La petición
Busca en el material las líneas que contienen la palabra "This" y cópialas tal cual. Distingue entre mayúsculas y minúsculas.

Material proporcionado
######

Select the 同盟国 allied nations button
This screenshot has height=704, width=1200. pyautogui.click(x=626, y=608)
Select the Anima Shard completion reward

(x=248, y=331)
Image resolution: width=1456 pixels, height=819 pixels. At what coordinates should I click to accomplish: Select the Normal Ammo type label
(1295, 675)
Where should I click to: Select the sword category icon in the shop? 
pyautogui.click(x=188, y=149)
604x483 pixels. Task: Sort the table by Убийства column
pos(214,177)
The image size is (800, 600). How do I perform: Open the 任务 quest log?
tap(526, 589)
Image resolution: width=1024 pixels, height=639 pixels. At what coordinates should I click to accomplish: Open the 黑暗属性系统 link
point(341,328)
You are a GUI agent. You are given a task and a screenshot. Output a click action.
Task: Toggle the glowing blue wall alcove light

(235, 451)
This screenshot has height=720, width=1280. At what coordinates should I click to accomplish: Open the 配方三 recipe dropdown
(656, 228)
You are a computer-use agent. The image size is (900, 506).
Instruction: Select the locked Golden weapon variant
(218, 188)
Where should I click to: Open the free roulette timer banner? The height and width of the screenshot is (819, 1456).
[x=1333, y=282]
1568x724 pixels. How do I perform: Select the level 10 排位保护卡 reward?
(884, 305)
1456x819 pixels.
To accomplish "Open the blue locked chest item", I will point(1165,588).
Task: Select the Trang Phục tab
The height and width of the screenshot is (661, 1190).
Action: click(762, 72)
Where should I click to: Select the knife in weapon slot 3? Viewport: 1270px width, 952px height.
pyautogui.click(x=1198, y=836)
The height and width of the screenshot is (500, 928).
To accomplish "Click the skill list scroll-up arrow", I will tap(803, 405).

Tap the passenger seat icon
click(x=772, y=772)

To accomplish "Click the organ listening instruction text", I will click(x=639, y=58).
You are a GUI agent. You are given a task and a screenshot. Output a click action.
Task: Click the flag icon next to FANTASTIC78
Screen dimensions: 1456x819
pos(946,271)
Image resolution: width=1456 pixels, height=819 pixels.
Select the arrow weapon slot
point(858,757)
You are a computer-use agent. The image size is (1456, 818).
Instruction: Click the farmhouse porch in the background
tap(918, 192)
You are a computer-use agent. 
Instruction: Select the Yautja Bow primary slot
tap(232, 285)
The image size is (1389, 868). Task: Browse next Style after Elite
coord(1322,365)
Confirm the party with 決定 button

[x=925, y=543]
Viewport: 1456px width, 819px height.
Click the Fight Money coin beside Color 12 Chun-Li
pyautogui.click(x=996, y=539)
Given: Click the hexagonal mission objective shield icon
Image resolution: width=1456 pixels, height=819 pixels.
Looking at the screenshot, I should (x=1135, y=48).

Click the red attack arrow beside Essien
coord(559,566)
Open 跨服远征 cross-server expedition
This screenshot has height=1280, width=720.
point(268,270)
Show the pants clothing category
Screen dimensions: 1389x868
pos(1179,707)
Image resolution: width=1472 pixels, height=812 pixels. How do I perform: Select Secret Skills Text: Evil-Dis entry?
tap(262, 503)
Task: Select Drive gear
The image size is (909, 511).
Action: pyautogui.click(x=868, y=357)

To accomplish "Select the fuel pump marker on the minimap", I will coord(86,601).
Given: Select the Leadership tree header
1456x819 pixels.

######

Resultado
This screenshot has height=704, width=1200. pyautogui.click(x=626, y=608)
This screenshot has height=720, width=1280. At what coordinates should I click to accomplish: Open the 配方三 recipe dropdown
This screenshot has height=1280, width=720.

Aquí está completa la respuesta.